» **Provided text**
++++

Wednesday, March 06, 2013

There's a Plan, but is there a Vision?

Has the Opportunity for Transparency and Shared Governance 
Already Passed Us By?

In the P-12 world, especially since KERA, springtime budget cuts and staffing reallocations have been common place. Every March, teachers and other support staff await news of whether their positions will be funded, or if they will be "pink slipped."

Underpinning that decision-making was a philosophy, which we in the Fayette County schools would repeat out loud. "Don't touch programs that directly impact students." It guided the tough choices that had to be made. The positions of folks who worked directly with students were much safer, if you will, than those who supported that instruction. In that way, the school district was sure to support its core mission - assuring student success.

If there is a similar philosophy guiding the work of EKU's Strategic Reallocation Task Force, it is less apparent. The Task Force is looking broadly to increase efficiency, cost-containment, and focus on core mission. That certainly sounds good, but I'm not sure what it really means. 

This sort of reorganization is relatively new to EKU. But not completely.

Ask any "old timer" about the brief administration of EKU President Robert W. Kustra (1998-2001) and you get raised eyebrows and a reference to "The April Fool's Day Massacre." According to Bill Ellis's History of EKU, the issues back in those days were pretty much the same as today. Kustra, an Illinois Republican politician who had served as Lt. Governor, entered the presidency with a $13 million cushion from President Funderburke and began to concern himself with campus culture, shared governance, increasing enrollment, student retention, and technology. 

Believing he had a mandate from the Board of Regents, on April 1, 1999, Kustra unilaterally and apparently without warning, announced a restructuring that he claimed would save a half million dollars. Despite his stated support for shared governance, the news shocked the campus community. A few discussions with a retired Vice President about the project did little to prepare the faculty for a immediate reorganization of nine colleges into five, and the reaction was huge. Amid the reorganization, Kustra created two new Associate Vice Presidents. 

A firestorm developed and the April Fool's' Day Massacre moniker was born. Stricken faculty members rebelled, claiming that they had not been a party to any discussions. Kustra had apparently followed the "Administrative Playbook," telling the Deans that "no decisions have been made" and leading them to believe that change was not imminent -  then dropping the bomb unexpectedly. Kustra defended his position, claiming that Eastern needed to get in line with its benchmark institutions by the end of the fiscal year.

Kustra had hoped the faculty would quickly put the matter behind them. "He could not have been more wrong," Ellis wrote. The issue turned into an on-going discussion, in the Eastern Progress, around the departmental coffee machines, around campus, and off. Before long the Progress began to ask, "We're reorganized, but where's the money?" Funderburke's $13 million cushion was pretty much gone. Kustra's promotion of athletics, and the reorganization, coupled with the "Buck Study," which was meant to provide pay equity, only added to the confusion, and perhaps provided the means for administrative obfuscation. The university entered a period of instability and by his third year the faculty was considering a vote of no confidence. Then on Valentine's Day, 2001, with a year left on his contract, Kustra resigned. During an informal gathering he said, "I created a few people who took me off their Christmas card list, you could say."

++++

» **Set tasks**
1 – Answer these questions about the blog post on EKU restructuring, one line each:
(a) What saying did the Fayette County schools repeat when making budget decisions?
(b) On what date did Kustra announce his restructuring?
(c) On what day did Kustra resign?
2 – Summarize the blog post on EKU restructuring in two sentences.
3 – Resume the blog post on EKU restructuring after its last sentence.

» **Provided data**
++++

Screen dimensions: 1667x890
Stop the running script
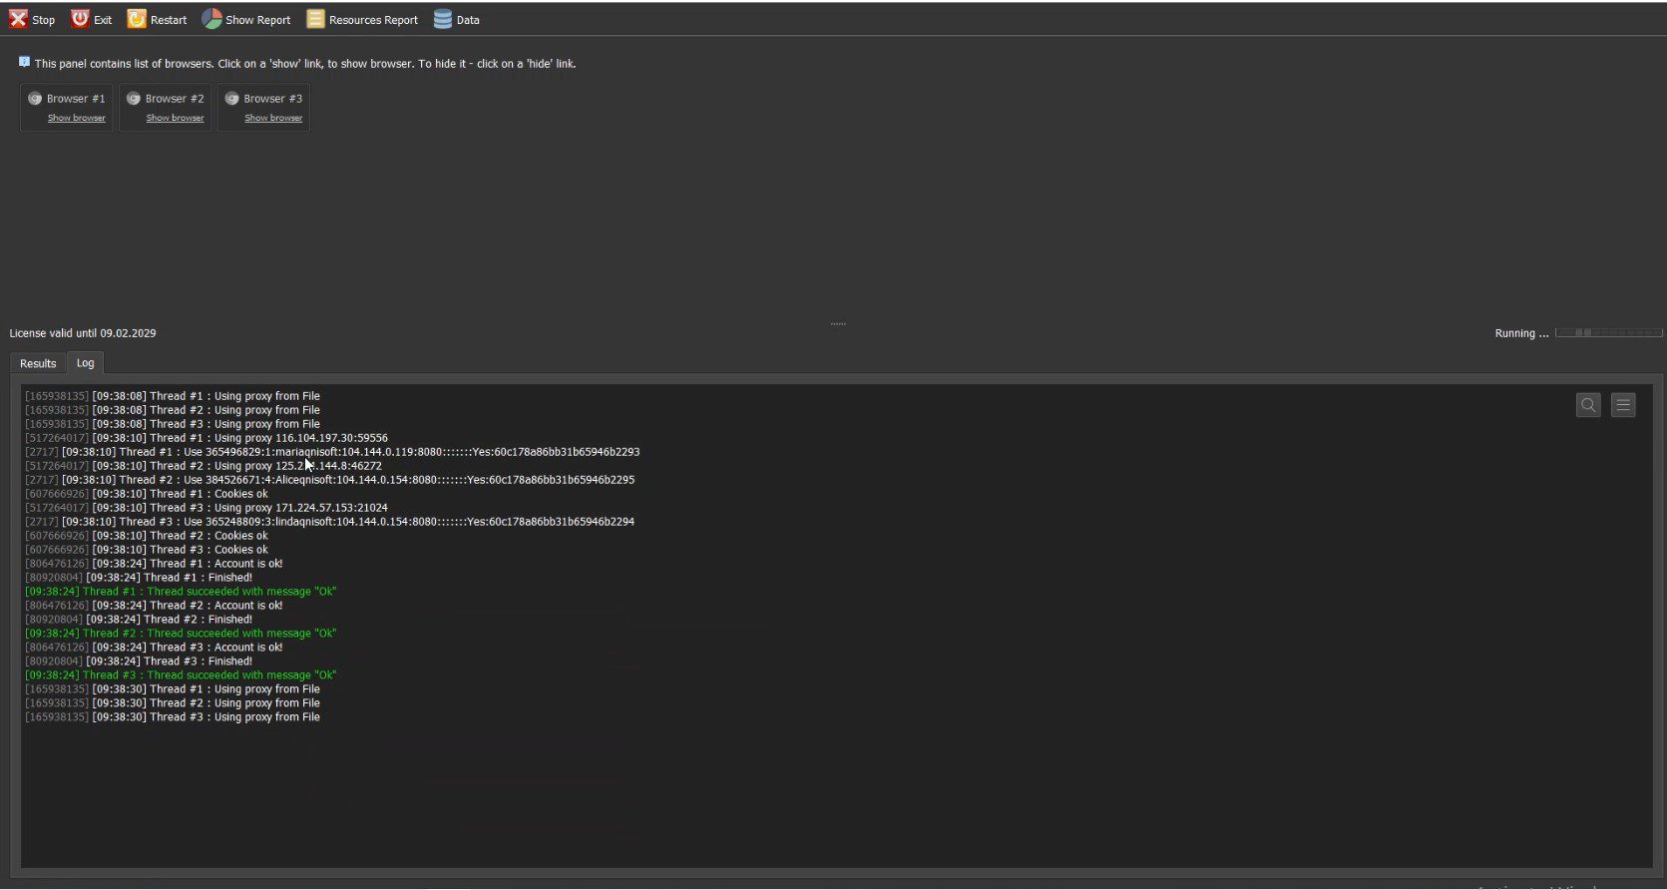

++++

» **Exercise results**
1 –
(a) "Don't touch programs that directly impact students."
(b) April 1, 1999.
(c) Valentine's Day, 2001.

2 – The post contrasts the student-centered philosophy that guided budget cuts in the Fayette County schools with the less apparent guiding principle of EKU's Strategic Reallocation Task Force. It recalls how President Robert W. Kustra's sudden 1999 reorganization of nine colleges into five, known as "The April Fool's Day Massacre," angered faculty and led to a period of instability that ended with his resignation in 2001.

3 –
The lack of transparency in 1999 cost the university. What will be the result of the current Task Force's inability to get to a point where it could share specific information with the campus in advance of the Board of Regents meeting scheduled right after spring break.

It appears that once the plan is presented to the Board, it will move toward being "a done deal" rather quickly - much like Kustra's bomb. We can see this one coming, but no one knows what it will look like when it arrives.

As previously reported, Martin & Hill's study of the factors that drive costs at public universities underscored the importance of shared governance in universities' budget decisions. 
Those who hold the purse strings have a natural incentive to hire more employees like themselves...Sharing decisions about hiring and other spending across different types of people, including faculty, administrators, and governing-board members, [Martin] said, acts as a natural check and balance, ensuring that no individual side's interests rise to the top.

But the study highlights a staffing trend, seen over two decades, of colleges' hiring more administrators than faculty. Universities reduced costs by hiring part-time instructors instead of tenure-track faculty, while hiring relatively more full-time administrators, the study shows. In 1987, the ratio of tenure-track faculty to full-time administrators at public research universities was 0.96, a balance of about one-to-one, with a slight tilt toward administrators. By 2008, however, the ratio of faculty to administrators had fallen to 0.56, reflecting a strong shift toward administrators.
Over that same time, the number of tenure-track faculty per 100 students at public research universities grew by 3 percent, while the number of part-time faculty per 100 students grew by 60 percent. Meanwhile, executive and managerial staff at those institutions increased by 9 percent per 100 students and noninstructional professional staff grew by 57 percent per 100 students.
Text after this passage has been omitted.